Budget to Pay the Lump Sum
Most deferments don’t follow a typical repayment plan. Your lender might require that you pay back the deferred amount in a single sum. Create a financial plan that allows you to set aside additional money to cover the sum by the end of the deferment period.
Champions Mortgage Offers Flexible Mortgage Loans in Texas
How many times can you defer a mortgage payment? Let’s discuss it together!
Champions Mortgage covers other basics of mortgage loans. As a Best Texas mortgage lender, we cover the entire state with low mortgage rates and quick responses. Call 281-727-2500 to explore homeownership options with us.
Frequently Asked Questions About Mortgage Deferment & Forbearance
Is deferring mortgage payments a good idea?
Deferring mortgage payments can be a good idea if you’re facing temporary financial hardship and need breathing room. Unlike missing payments (which damages credit and leads to foreclosure), deferment provides legitimate relief while protecting your credit score and home. The key question is whether your hardship is temporary — if so, deferment makes sense.
How often can you do a payment deferral?
You can request mortgage deferment multiple times over the life of your loan, but not consecutively. After one deferral period ends, you’ll typically need to wait 12 months and make on-time payments before qualifying for another deferral. This prevents back-to-back deferments while allowing relief for multiple hardship events.
Can you skip a mortgage payment and add it to the end?
Yes — that’s essentially what mortgage deferment does. Your skipped payments are added to the end of your loan term rather than requiring immediate repayment. The deferred amount becomes due when you sell your home, refinance, or reach the end of your mortgage. You cannot simply skip payments on your own — you must request and receive approval for deferment from your mortgage servicer.
How many times can you skip a mortgage payment?
With approved agreement of forbearance and deferment, you can skip up to 12-18 months of mortgage payments in a single hardship event. However, “skipping” without approval leads to delinquency and potential foreclosure. Always contact your servicer before missing any payment — unauthorized skipped payments have serious consequences.
How long can you delay a mortgage payment?
Through forbearance and deferment combined, you can delay mortgage payments for up to 18-24 months depending on your loan type and servicer. Forbearance typically provides 3-12 months of initial relief, followed by deferment that moves up to 12 months of payments to the end of your loan.

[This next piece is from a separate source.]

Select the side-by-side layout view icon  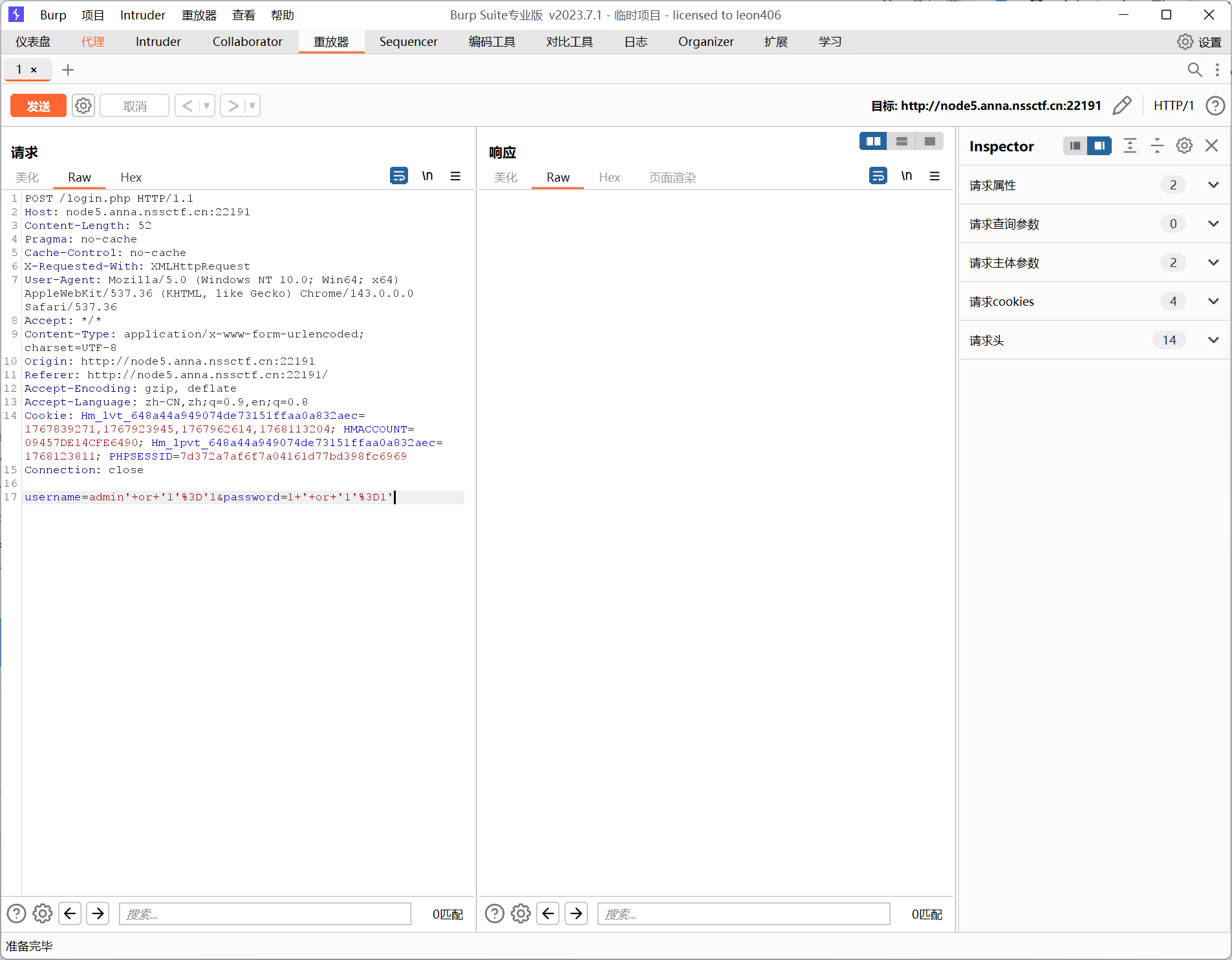[x=873, y=141]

Can forbearances or deferments hurt your credit?
Deferment itself typically doesn’t hurt your credit score because you’re not reported as delinquent. Forbearance is reported to credit bureaus, but recent changes have made this less damaging — especially for COVID-related forbearance. Both are FAR less damaging than missed payments, late payments, or foreclosure. The best approach is always to communicate with your servicer before missing any payment.
Can you get a deferment more than once?
Yes, you can get mortgage deferment more than once over the life of your loan — just not consecutively. After completing a deferment, you’ll need to resume regular payments for at least 12 months before qualifying for another. Each deferment requires a new hardship and new approval from your mortgage servicer.
How can I defer a mortgage payment?
To defer a mortgage payment:
1) Contact your mortgage servicer immediately — before missing any payment,
2) Explain your financial hardship and request forbearance or deferment options,
3) Provide documentation of your hardship,
4) Complete any required applications,
5) Get approval in writing before stopping payments. Your servicer’s loss mitigation department handles these requests.